Se fôssemos tão radicais, as cabeças dos 30 estupradores estariam penduradas em praça pública. Por Nathalí Macedo

A feminista Andrea Dworkin fez uma prece às mulheres do século XXI que, mais do que nunca, para mim faz muito sentido:

“Endureçam o coração e aprendam a matar.”

Ninguém tem o direito de me acusar de violenta por concordar com essa frase. Não quando uma mulher é estuprada a cada doze segundos no Brasil. Não quando mulheres são estupradas por seus próprios companheiros em nome do “dever conjugal” (sim, isso ainda existe).

E não, de maneira alguma, quando uma mulher foi estuprada ontem por trinta homens no Rio de Janeiro.

Talvez pela primeira vez em muito tempo, eu não preciso dizer muito: o fato fala por si.

O estupro, que por si é de uma crueldade tremenda, não foi suficiente para a monstruosidade das trinta criaturas que nenhum dicionário me permite adjetivar: eles fizeram questão de transformar essa monstruosidade num espetáculo. Filmaram tudo e publicaram.

Muitos homens fizeram comentários nojentos no link do vídeo:

“Arrombaram a mina. hahahaha”

“Essa daí está folgada agora.”

Tenho a impressão de que estupros coletivos não são tão chocantes para homens quanto são para nós, que estamos, todas, sujeitas a isso.

No universo limitado na minha timeline, dois ou três homens reclamaram da “generalização” feminina acerca desta barbárie porque “eles são doentes” ou porque “nem todo homem é estuprador”, e seria realmente muito construtivo se estes homens se indignassem tanto com as barbaridades protagonizadas por seus companheiros quanto se indignam com a tal “generalização violenta” das mulheres.

Mas eles estão mais preocupados em se defenderem de nossa justa acusação segundo a qual a cultura patriarcal é cruel e assassina, ou em assistirem ao vídeo com um prazer mórbido assustador.

E enquanto mulheres morrem, muitos homens parecem preocupados em acusar o feminismo de radical. O feminismo que jamais matou ninguém. O feminismo que nunca estuprou.
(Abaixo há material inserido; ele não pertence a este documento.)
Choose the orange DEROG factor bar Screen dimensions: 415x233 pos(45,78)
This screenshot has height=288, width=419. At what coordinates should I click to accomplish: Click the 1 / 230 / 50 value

O feminismo que é muito mais ameno do que deveria.

Se fôssemos realmente tão radicais, as cabeças desses trinta homens estariam penduradas em praça pública, seus falos estariam jogados aos cachorros, e talvez assim acreditassem que estuprar não é bonito. Mas nós continuamos aqui, como sempre estivemos e sem sucesso, tentando ser ouvidas.

Tentar desconstruir o patriarcado não tem surtido muito efeito. Os homens não apenas não nos escutam como fazem questão de atacar as nossas ideologias, porque isso é mais fácil do que reconhecer que compactuam com essa cultura assassina, e, por isso, mais do que nunca, fico tentada a crer que nós devemos, de fato, ser tão radicais quanto nos pintam.

Nathalí Macedo

Escritora, roteirista, militante feminista, mestranda em Cultura e Arte. Canta blues nas horas vagas.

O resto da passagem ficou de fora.